DOCUMENT TEXT >>

=== Section Start ===

The Chung Chi College is one of the constituent colleges of The Chinese University of Hong Kong, a public university in New Territories, Hong Kong.

The college is one of the three original colleges that joined to form the CUHK in 1963. Founded in 1951 by representatives of Protestant churches in Hong Kong, it was formally incorporated under the Chung Chi College Incorporation Ordinance in 1955. Among the colleges of CUHK, Chung Chi is the only one with a religious background.

==History==
Chung Chi College was founded in 1951 by the representatives of Protestant Churches in Hong Kong to meet the need for a local institution of higher learning. The Board of Regents of St. John's University, Shanghai moved to Hong Kong after it was closed by the Communist government and assisted in the founding of Chung Chi College. The college aims to provide further education in accordance with Christian traditions so that its students can develop an appreciation of both Western and Chinese cultures. It was formally incorporated in 1955 under an ordinance of the government.

=== Section End ===

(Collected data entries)
=== Section Start ===

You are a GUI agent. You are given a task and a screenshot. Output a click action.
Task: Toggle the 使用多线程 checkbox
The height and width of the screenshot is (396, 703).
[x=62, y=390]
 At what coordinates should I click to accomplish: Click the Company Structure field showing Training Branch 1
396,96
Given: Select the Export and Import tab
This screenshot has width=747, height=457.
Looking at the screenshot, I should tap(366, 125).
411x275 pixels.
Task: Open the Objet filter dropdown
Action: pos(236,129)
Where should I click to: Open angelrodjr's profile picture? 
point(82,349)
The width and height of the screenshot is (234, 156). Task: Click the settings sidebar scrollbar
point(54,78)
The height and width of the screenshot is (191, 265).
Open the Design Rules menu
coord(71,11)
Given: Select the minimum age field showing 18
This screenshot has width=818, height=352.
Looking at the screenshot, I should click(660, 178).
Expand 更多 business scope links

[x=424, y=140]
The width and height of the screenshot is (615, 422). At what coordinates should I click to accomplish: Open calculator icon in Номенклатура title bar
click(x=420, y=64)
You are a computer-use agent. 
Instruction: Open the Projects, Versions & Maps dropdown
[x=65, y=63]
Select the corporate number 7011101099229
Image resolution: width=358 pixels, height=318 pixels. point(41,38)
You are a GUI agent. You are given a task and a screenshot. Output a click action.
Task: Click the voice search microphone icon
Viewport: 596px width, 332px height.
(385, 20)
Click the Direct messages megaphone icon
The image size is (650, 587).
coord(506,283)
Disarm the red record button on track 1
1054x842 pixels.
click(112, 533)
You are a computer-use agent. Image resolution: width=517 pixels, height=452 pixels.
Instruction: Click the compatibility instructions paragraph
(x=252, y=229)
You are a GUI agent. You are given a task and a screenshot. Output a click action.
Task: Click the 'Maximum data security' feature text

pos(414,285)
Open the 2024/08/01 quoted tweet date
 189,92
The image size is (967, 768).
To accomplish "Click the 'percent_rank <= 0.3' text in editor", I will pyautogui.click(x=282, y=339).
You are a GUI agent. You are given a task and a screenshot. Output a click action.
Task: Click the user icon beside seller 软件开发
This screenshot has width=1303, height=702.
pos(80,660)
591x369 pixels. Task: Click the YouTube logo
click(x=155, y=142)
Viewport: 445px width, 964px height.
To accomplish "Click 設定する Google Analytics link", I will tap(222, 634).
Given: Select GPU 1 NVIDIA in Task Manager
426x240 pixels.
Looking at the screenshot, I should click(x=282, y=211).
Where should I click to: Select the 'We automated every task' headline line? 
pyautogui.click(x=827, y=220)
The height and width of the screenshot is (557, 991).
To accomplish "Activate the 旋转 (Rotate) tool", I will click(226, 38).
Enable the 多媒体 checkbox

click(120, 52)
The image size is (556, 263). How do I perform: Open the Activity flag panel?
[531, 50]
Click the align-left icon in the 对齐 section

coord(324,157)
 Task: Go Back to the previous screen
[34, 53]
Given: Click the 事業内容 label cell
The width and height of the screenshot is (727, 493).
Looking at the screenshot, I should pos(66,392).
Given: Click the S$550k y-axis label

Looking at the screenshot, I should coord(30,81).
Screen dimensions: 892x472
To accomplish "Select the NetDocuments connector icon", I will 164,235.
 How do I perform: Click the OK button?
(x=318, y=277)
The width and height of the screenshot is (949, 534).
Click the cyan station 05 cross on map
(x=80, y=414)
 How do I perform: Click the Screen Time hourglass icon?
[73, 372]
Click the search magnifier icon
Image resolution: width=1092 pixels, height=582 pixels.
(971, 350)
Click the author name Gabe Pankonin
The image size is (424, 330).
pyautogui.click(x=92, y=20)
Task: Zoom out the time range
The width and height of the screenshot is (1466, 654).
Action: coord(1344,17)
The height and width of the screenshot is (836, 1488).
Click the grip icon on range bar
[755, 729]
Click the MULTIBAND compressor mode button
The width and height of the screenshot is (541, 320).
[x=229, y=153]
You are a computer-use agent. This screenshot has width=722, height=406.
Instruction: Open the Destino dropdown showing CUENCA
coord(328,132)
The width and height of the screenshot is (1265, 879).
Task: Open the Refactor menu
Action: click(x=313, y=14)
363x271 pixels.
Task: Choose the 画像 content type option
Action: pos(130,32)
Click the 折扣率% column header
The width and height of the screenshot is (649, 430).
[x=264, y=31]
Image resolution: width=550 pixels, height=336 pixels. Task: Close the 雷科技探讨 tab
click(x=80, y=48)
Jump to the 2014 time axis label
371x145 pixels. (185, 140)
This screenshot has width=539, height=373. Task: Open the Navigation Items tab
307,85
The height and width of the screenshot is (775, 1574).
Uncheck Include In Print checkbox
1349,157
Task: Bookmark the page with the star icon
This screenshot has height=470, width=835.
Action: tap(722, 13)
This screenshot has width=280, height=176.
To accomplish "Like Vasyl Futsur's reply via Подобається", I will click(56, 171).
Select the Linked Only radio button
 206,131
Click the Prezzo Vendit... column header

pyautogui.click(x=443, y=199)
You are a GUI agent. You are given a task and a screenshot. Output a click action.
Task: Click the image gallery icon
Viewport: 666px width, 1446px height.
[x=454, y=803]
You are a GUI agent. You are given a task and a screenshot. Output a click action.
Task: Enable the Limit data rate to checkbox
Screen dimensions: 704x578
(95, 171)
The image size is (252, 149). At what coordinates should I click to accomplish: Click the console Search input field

=== Section End ===

In the Chung Chi College text, copy out word for word the passage that begins with the words "The college is" and ends after "a religious background.".

The college is one of the three original colleges that joined to form the CUHK in 1963. Founded in 1951 by representatives of Protestant churches in Hong Kong, it was formally incorporated under the Chung Chi College Incorporation Ordinance in 1955. Among the colleges of CUHK, Chung Chi is the only one with a religious background.